Friday, June 27, 2008

"As We Forgive Our Debtors"

Many Christian virtues are easy to commend until the time comes to practice them. Patience is one of the top contenders. Generosity is another. The ability to cope with tragedy is a third--compare C. S. Lewis's matter-of-fact approach in The Problem of Pain with his reaction to personal pain in A Grief Observed.

Lewis also wrote, referring to another easier-in-theory virtue: "Everyone says forgiveness is a lovely idea, until they have something to forgive." The sins committed against us personally always seem to be the worst sins in the world. A grudge can easily become a best friend--there are people who, twenty years after some trivial offense, can still be counted on to complain about the matter during the first five minutes of any conversation on any topic.

Whether the actual "crime" is small or horrendous, the reason we find it so hard to forgive is usually that we ourselves are harboring some degree of the worst sin of all--pride. We all want to believe we are too important to be hurt or inconvenienced. So when others disprove that notion, we hate them for it.

While in cases of serious hurt we may not sin by being angry--even with God--for a time, our broken hearts can all too quickly become hard ones. Once "I don't see how I can ever forgive" crosses the line into "I refuse even to try to forgive," we are on the way to becoming like the servant who, in Matthew 18:21-35, forgot how much he himself had been forgiven as soon as he remembered that someone still owed him.

The best cure for "I will not forgive" is to stop and take a good look at Jesus on the Cross: the one Person Who truly never deserved to have anything bad happen to Him, battered, despised, taunted--yet praying, "Father, forgive them, for they do not know what they are doing" (Luke 23:34, NIV). Who are we, by comparison, to say we are too important to forgive?
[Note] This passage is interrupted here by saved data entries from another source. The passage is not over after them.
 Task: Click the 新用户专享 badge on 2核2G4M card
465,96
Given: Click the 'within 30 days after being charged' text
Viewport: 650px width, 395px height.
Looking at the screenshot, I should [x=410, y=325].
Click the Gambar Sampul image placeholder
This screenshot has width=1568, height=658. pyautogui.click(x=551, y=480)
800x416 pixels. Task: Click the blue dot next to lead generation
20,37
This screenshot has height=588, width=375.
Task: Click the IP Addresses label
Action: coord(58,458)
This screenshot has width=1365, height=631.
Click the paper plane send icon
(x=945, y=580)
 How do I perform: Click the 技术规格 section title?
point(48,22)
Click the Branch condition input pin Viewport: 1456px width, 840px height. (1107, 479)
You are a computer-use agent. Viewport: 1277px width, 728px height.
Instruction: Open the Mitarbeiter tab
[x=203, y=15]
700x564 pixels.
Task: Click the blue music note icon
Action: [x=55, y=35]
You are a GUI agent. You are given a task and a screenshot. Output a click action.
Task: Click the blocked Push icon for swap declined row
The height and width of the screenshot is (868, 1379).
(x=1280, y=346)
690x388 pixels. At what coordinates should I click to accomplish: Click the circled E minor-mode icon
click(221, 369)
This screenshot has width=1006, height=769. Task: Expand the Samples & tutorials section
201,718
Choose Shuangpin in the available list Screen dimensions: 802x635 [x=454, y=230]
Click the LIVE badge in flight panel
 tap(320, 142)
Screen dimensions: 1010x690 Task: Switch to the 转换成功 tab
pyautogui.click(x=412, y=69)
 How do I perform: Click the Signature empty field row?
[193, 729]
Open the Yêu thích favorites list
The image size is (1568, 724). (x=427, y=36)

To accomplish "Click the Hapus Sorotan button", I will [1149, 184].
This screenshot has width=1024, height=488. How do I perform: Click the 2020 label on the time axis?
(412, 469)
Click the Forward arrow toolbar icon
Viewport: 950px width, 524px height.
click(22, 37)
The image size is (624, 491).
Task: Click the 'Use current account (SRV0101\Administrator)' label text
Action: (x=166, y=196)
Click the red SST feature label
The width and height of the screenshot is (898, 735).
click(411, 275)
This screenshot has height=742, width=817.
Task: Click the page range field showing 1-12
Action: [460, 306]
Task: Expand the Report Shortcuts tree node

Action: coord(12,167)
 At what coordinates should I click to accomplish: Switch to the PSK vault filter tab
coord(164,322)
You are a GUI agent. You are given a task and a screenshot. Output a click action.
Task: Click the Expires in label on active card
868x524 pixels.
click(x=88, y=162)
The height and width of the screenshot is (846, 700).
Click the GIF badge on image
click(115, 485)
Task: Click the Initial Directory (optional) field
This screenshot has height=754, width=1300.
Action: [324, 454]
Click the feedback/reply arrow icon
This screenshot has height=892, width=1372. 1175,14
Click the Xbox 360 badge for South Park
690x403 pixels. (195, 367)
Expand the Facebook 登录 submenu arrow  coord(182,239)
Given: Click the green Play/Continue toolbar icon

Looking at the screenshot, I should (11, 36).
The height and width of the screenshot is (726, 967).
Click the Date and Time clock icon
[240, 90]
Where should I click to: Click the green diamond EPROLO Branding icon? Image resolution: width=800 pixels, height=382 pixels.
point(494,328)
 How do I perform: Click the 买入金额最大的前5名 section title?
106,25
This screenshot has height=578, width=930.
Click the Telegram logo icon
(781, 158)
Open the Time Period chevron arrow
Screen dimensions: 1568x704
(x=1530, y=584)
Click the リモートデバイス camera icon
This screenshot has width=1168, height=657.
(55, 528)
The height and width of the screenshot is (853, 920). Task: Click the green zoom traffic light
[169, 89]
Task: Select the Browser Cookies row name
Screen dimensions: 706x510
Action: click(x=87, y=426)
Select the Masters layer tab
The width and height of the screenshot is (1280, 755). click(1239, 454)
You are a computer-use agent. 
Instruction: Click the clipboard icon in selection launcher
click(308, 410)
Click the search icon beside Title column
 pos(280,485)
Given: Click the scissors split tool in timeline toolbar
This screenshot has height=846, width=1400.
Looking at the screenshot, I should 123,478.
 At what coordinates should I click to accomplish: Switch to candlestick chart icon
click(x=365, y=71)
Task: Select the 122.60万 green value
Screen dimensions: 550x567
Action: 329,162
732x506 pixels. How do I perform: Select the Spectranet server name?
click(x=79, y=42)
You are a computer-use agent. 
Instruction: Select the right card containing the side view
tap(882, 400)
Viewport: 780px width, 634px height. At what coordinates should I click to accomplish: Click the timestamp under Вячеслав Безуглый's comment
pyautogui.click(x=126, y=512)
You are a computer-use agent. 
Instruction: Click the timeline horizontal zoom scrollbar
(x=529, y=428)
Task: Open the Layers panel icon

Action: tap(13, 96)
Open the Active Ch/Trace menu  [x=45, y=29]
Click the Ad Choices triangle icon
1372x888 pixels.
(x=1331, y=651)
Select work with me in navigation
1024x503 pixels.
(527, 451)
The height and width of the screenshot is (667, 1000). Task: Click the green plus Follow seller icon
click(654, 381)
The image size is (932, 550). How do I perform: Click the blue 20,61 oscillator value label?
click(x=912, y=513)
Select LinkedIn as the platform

Especially when we were among the ones He prayed for. Every angry thought we ever entertained, every selfish act we ever thoughtlessly committed, helped put Him on that Cross.

If you would accept the forgiveness God offers,
But still have Him punish the ones who wrong you,
Your heart is too proud to be cleansed in completeness;
Your soul is too selfish for peace to be true.

The one who's forgiven of millions of dollars,
Then stops to demand that a thousand be paid,
Will forge his own prison of bitter resentment,
And lock himself in with a key he has made.

Our Christ, Who was sinless, forgave those who hurt Him;
Our God, Who is pure, offers cleansing to all.
Who are you, to claim to forgive is beneath you?
Beware of the pride that precedes a great fall!